Of course, as is the way with all birds rare or uncommon, it has attracted regular groups of birdwatchers from near and far, who presumably needed to see such a bird, although to be honest it's a pretty non-descript little brown job.
Being out there most mornings it's been interesting to see how the various birdwatchers separate into various factions. There are the guys that simply walk along the top of the sea wall, stopping at regular intervals, in the hope that it puts in an appearance and if it doesn't then simply walking on, looking at what else might be about. I had some pleasant chats with a few of those guys, they were all about common sense and enjoying the birds and the day.

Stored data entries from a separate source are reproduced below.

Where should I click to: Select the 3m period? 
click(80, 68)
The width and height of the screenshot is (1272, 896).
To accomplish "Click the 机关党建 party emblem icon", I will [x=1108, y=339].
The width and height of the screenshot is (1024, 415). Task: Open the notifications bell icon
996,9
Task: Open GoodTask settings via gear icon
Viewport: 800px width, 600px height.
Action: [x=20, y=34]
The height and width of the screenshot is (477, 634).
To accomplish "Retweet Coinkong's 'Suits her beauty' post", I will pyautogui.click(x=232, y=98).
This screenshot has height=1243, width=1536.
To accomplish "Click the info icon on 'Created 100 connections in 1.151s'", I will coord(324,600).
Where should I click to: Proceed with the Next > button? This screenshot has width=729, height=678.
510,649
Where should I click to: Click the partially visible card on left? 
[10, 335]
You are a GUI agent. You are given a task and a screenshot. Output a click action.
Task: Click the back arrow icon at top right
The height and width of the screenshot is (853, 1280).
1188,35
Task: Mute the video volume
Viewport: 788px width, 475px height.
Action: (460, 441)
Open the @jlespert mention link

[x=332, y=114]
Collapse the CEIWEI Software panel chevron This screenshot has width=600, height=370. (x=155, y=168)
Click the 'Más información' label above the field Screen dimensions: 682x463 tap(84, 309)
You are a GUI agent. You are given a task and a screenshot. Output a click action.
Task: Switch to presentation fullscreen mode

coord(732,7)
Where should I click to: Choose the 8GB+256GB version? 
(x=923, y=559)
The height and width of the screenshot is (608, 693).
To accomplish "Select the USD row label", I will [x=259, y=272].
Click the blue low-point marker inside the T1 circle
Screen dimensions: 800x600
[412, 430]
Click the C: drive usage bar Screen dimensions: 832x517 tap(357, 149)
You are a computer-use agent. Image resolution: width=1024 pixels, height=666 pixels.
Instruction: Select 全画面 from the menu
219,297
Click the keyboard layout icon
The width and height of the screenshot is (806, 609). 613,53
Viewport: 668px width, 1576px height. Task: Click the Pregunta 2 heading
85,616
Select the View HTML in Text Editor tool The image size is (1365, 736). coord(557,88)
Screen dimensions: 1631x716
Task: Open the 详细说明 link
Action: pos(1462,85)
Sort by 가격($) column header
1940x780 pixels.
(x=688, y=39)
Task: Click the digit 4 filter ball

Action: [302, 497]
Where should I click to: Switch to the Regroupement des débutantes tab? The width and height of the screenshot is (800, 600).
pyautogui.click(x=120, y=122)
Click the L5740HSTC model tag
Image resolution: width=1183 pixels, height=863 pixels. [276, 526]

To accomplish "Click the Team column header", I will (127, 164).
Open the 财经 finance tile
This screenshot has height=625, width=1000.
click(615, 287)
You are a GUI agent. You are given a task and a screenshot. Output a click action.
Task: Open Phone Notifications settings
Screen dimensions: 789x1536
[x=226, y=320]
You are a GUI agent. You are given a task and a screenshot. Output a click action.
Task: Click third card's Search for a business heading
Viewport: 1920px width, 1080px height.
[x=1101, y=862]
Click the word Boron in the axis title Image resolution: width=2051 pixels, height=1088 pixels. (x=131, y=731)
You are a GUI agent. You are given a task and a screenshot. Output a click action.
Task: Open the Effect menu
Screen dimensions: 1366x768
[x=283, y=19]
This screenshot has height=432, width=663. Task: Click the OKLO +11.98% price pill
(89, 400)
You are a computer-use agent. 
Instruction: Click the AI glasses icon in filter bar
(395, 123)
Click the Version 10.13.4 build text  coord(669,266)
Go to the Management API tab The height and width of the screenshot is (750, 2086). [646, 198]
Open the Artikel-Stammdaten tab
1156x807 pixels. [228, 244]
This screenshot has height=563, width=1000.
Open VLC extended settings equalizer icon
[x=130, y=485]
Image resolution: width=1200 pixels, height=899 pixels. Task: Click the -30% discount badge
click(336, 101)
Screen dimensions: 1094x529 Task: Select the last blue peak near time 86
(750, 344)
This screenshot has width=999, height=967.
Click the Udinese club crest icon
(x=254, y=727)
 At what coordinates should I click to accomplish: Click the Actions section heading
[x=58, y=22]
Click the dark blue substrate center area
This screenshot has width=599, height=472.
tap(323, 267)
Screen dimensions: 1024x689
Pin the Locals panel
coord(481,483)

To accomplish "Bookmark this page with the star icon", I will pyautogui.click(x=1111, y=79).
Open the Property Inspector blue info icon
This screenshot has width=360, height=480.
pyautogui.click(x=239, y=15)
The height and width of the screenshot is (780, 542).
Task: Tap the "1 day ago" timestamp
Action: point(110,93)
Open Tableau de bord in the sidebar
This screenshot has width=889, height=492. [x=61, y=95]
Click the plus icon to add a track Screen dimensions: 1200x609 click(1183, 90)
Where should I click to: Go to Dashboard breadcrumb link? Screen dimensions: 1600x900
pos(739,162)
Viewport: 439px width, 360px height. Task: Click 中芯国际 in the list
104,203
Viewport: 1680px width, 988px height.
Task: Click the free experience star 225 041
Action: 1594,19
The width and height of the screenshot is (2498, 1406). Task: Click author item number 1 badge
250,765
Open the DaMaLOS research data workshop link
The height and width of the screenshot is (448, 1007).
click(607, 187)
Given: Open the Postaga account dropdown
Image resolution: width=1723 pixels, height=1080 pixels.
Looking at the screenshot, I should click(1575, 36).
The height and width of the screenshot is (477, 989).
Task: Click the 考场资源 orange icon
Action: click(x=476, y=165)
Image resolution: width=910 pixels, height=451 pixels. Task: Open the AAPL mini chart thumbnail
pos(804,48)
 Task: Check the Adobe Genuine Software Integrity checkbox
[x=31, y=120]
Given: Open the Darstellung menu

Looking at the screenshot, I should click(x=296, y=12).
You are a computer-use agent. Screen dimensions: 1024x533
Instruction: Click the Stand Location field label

Some others however, not happy at not seeing it, walk up and down in the long grass determined to flush it up from where it might be hiding and if they do, the bird can be quite flighty, it will fly some 20 yds and drop down in the vegetation again. There then unfolds a scenario whereby, especially if they have cameras, where the bird is continuously re-flushed/disturbed until it runs out of grass or patience and flies into an adjacent rape field for some peace and quiet.
Several hundred yards past where the Richards Pipit hangs out there is a fairly new hide with views over a large area of part flooded marsh that we know as "The Flood". In recent weeks several hundred various duck and geese species and at high tide, many hundreds, if not thousands, of roosting waders have been using it. Most days it is a spectacular sight and yet to my surprise, many of these "birdwatchers", having seen the Pipit, simply ignore "The Flood" and retreat back along the sea wall, seems odd to me, I can only guess that a one-bird tick is more important than a whole plethora of every day birds.
The Richards Pipit aside, quite close to them in an adjacent field, a pair of Black Swans have teamed up with a herd of Mute Swans just lately and look quite impressive when they take flight. They briefly appeared this time last year and presumably take a late-winter wander from a private collection somewhere. I wonder if they've appeared on any "tick" lists?
Moving on, there was an interesting article on the front page of the Daily Telegraph today that caught my eye. Apparently under laws passed yesterday, pest control services will now be allowed on to private land without permission from the owner, to eradicate plants or animals that pose a "significant threat" to the surrounding environment. Landowners who fail to comply with these incursions onto their land will be committing a criminal offence. And what are these pest officers looking for and removing, well "invasive and non-native species" such a Japanese Knotweed, Ring-necked Parakeets, and Ruddy Ducks are the stand out examples. So it looks as though some of the Parakeet colonies around the country could well be on borrowed times now, regardless of whether the landowner enjoys them being there or not. Ruddy Ducks should be OK, if the people that still find the odd one or two left, stop reporting them blogs, bird forums, etc. I used to love watching the courtship displays of those ducks when they still bred on The Swale NNR and was never convinced that the males had any interest in flying south regularly and shagging White-headed Duck females.
Lastly, the lone Hooded Crow was still about on the reserve yesterday and as it has been all winter, on it's own. Despite a huge corvid flock nearby on Harty, I've not seen the Hoodie mixing with them at all, I wonder if crows have a prejudice thing and have told it to clear off back to Scotland, which it will presumably do anyway before long.
So that's it for the moment, in a few weeks time some lucky person will spot the first Sand Martin or Wheatear and the rest of us will get both excited and jealous at the same time.